La paleta cromática del cuadro está dominada por los tonos cálidos de la tierra, desde el marrón de las cestas de mimbre hasta los ocres dorados del fondo, creando una armonía de colores que evoca la cálida luz del atardecer después de una jornada de trabajo en los campos. El gesto lento y atento con el que el hombre teje los hilos de mimbre invita al observador a sumergirse en la quietud de ese momento doméstico, donde el tiempo parece discurrir a ritmos más pausados.

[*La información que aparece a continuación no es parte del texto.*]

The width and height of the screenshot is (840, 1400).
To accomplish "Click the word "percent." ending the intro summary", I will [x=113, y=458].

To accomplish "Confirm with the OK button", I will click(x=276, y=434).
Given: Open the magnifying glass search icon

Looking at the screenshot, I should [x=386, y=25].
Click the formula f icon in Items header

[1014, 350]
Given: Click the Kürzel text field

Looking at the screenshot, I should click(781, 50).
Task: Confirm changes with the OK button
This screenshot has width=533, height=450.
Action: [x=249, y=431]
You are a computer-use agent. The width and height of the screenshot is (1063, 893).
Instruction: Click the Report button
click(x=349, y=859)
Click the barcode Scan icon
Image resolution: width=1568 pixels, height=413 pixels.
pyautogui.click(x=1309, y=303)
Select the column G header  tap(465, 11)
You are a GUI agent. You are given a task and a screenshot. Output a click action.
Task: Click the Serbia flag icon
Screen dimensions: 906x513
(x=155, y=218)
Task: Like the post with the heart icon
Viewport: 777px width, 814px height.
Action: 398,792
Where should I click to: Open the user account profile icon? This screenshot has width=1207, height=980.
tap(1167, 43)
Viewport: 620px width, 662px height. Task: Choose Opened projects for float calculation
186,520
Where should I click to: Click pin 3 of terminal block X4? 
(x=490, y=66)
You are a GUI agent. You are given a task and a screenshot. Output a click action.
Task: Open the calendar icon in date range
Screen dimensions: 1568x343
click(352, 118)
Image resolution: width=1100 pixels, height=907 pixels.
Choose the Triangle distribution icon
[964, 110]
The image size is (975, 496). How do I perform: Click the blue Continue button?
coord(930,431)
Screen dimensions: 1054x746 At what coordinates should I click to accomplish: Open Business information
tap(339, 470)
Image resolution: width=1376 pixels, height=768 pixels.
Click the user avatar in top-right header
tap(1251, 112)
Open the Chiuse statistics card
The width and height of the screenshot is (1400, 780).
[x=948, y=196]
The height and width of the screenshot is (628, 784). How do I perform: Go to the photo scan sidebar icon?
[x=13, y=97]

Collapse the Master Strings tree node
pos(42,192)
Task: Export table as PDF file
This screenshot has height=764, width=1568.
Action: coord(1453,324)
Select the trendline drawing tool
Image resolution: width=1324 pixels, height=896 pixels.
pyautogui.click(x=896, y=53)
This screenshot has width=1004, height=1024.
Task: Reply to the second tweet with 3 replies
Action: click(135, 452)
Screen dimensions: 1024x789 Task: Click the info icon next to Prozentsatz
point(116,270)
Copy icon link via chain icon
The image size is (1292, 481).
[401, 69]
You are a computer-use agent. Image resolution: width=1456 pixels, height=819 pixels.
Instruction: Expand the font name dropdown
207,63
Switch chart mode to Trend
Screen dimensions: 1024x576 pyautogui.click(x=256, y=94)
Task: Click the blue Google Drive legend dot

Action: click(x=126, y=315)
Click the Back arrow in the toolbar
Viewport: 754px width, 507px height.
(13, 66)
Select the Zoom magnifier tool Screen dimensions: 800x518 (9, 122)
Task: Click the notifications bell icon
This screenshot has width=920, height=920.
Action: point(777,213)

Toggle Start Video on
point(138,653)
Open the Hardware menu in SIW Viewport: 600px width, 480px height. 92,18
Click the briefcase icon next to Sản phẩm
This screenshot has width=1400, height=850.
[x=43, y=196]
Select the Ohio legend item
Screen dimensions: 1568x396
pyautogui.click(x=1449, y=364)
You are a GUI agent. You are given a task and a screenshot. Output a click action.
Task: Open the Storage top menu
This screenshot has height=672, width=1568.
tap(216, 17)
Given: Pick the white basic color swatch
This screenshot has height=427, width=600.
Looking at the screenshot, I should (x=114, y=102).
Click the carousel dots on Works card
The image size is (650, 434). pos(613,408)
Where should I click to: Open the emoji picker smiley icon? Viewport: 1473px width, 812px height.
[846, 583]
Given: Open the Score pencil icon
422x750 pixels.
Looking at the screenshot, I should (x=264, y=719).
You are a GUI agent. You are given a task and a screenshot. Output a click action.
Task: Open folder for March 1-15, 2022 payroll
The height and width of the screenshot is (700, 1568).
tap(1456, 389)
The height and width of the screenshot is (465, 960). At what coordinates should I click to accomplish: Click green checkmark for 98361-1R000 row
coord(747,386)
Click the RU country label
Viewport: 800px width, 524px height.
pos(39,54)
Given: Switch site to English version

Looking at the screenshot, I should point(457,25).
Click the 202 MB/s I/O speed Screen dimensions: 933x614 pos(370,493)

El fondo, apenas esbozado con pinceladas suaves que delinean un cielo levemente nuboso, contribuye a crear una escena equilibrada: no distrae de la acción principal, sino que da profundidad y aire al conjunto. La luz rasante, típica de la pintura del siglo XVIII, destaca los detalles de la vestimenta y la consistencia matérica de la cesta, subrayando el volumen y la plasticidad del personaje y de los objetos.
El tema del trabajo cotidiano elevado a sujeto pictórico era muy apreciado en la pintura de género del siglo XVIII: el artista rinde homenaje a la dignidad de quien, terminada la jornada en los campos, se dedica aún a las tareas domésticas con paciencia y cuidado.